WORK INSTRUCTIONS:
In the earnings call excerpt, which firm is Richard Baldry calling from?

SELECTED EXCERPT:
================
Yes, sure thing. So, we definitely have a focus on strategic accounts. Generally speaking, we see a tremendous opportunity to increase through cross-sell and upsell to our largest relationships. We know we've seen that with a number of our larger accounts. And our team is really focused on doing full account-by-account analysis for white space and green space to really drive that growth this year, and we're excited about the pipeline that we have. There's been -- over the course of 2023, you know there were macro pressures that we've talked about that impacted sales cycles, especially on the larger accounts. But we expect to see a lot of our efforts bear-fruit there this year.

Michael Latimore

Analyst

Great. And then just last one on the Co-pilot strategy. How much kind of effort are you going to put behind that? Is that a big focus from a marketing perspective? And just remind us on the kind of pricing and revenue dynamics there?

Josh Resnik

Analyst

Yes. So, the Co-pilot strategy for us is quite a large strategy in terms of being able to leverage the existing data and content that we have and packaging it into a new go-to-market strategy that's more aligned with how a lot of AI companies are going to market today. And so, you'll kind of hear from us over the course of the next couple of weeks as we go out and really launch a series of these Co-pilot into the market. But just imagine all the stuff that we're working on with respect to our legislative regulatory data and then, of course, how we're packaging that and then the workflow automation tools that we're coming to market with an accelerated basis. So, we'll have some more information as we come out in the next few weeks.

Operator

Operator

Your next question comes from the line of Richard Baldry from Roth MKM. Please go ahead.

Richard Baldry

Analyst

Wondering, as you go through your strategic review, are there any other products that see more stand-alone left-oriented a cross-sell, upsell that you'd be considering divesting?

Jon Slabaugh

Analyst

Hi, Rich, it's Jon. We aren't presently evaluating other individual products for divestiture right now. We continue to monitor the portfolio but have no plans to do this. This was kind of a situation where we were approached by someone who saw strategic value in the asset and it made sense to us no plans.
================
SOURCE DATA:
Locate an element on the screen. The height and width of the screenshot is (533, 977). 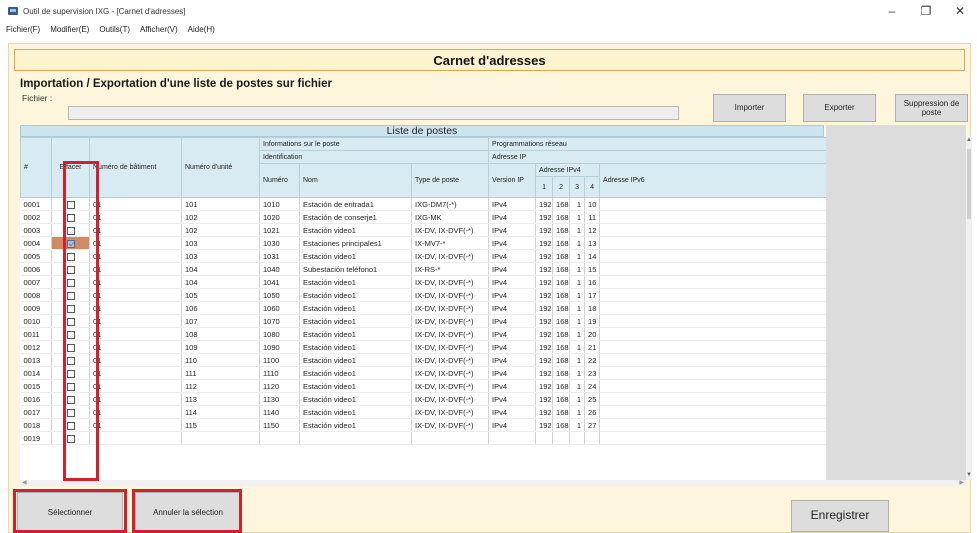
================
RESPONSE FOR THIS EXERCISE:
Roth MKM